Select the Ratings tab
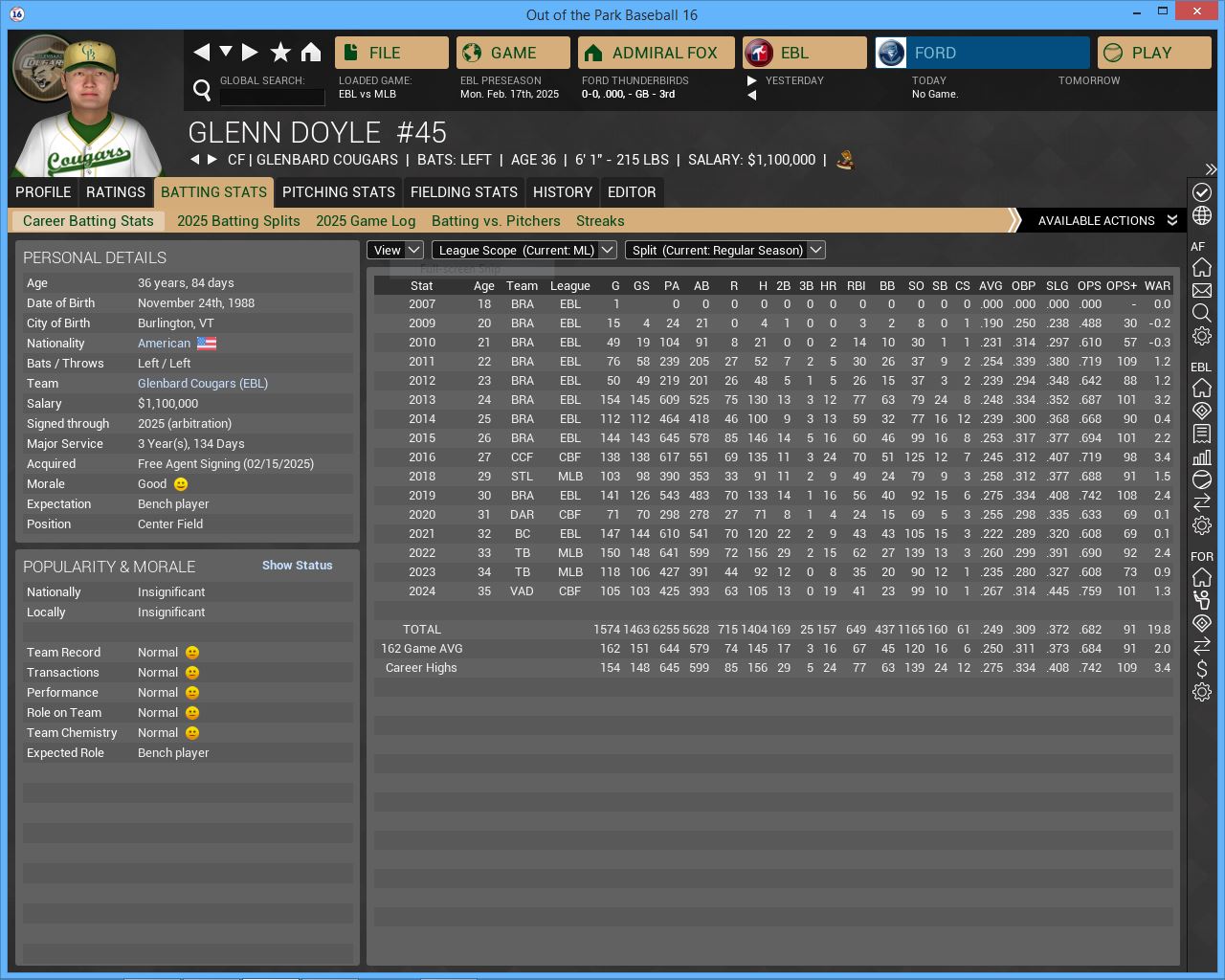The height and width of the screenshot is (980, 1225). pos(115,192)
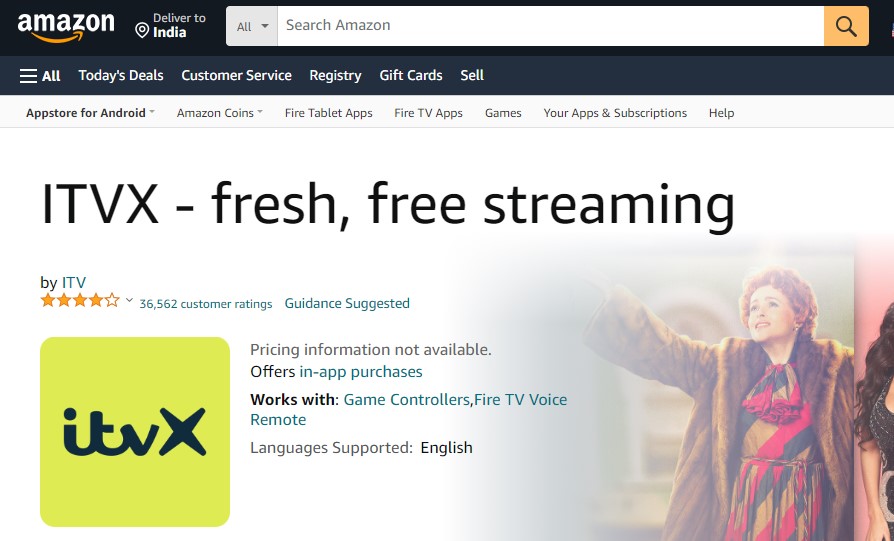This screenshot has width=894, height=541.
Task: Expand the Amazon Coins dropdown
Action: click(x=220, y=113)

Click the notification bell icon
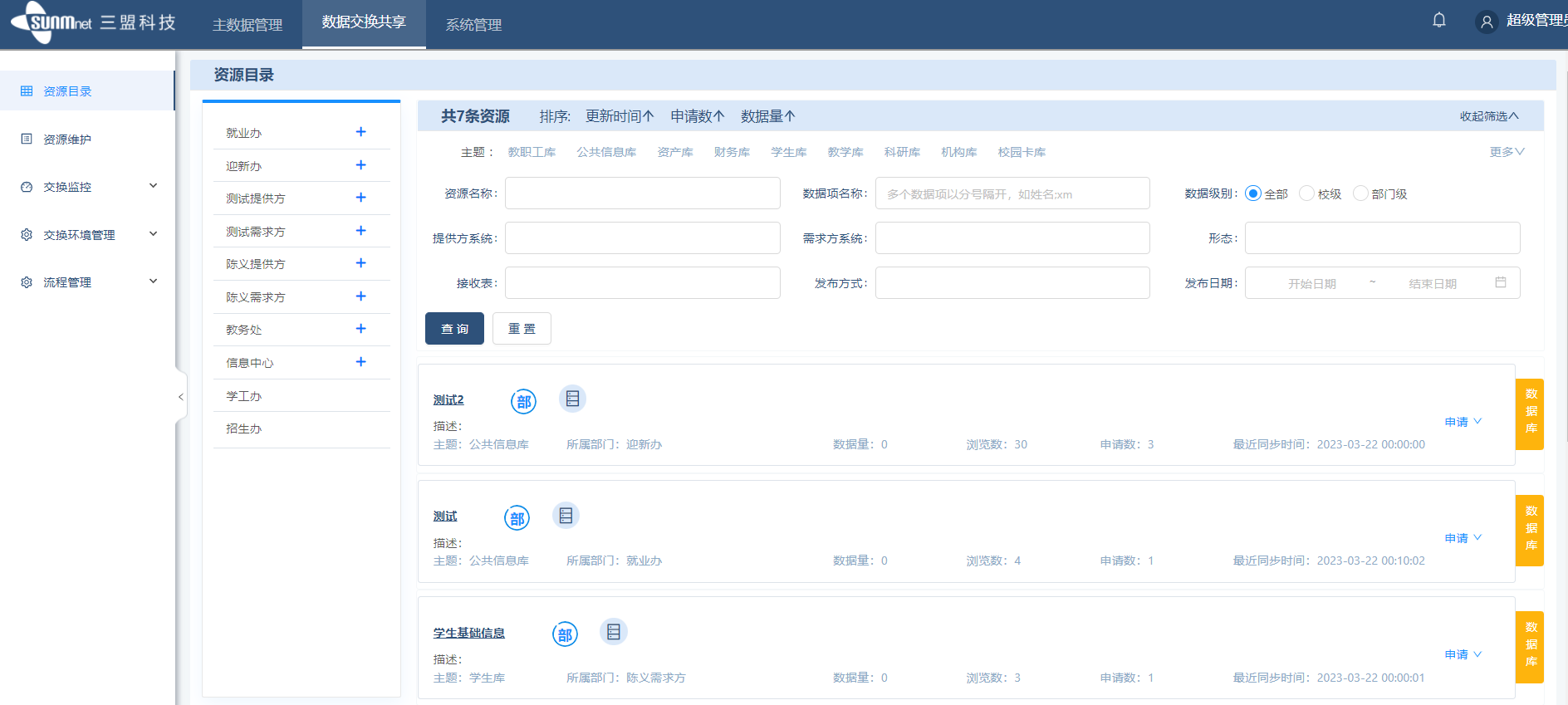pyautogui.click(x=1439, y=21)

•••••

● Task requirements: Leaving out the pictures, repeat all of the entries exactly.

● Written answer:
Select the Ratings tab
The height and width of the screenshot is (980, 1225). pos(115,192)
This screenshot has width=894, height=541.
Task: Expand the Amazon Coins dropdown
Action: click(x=220, y=113)

Click the notification bell icon
pyautogui.click(x=1439, y=21)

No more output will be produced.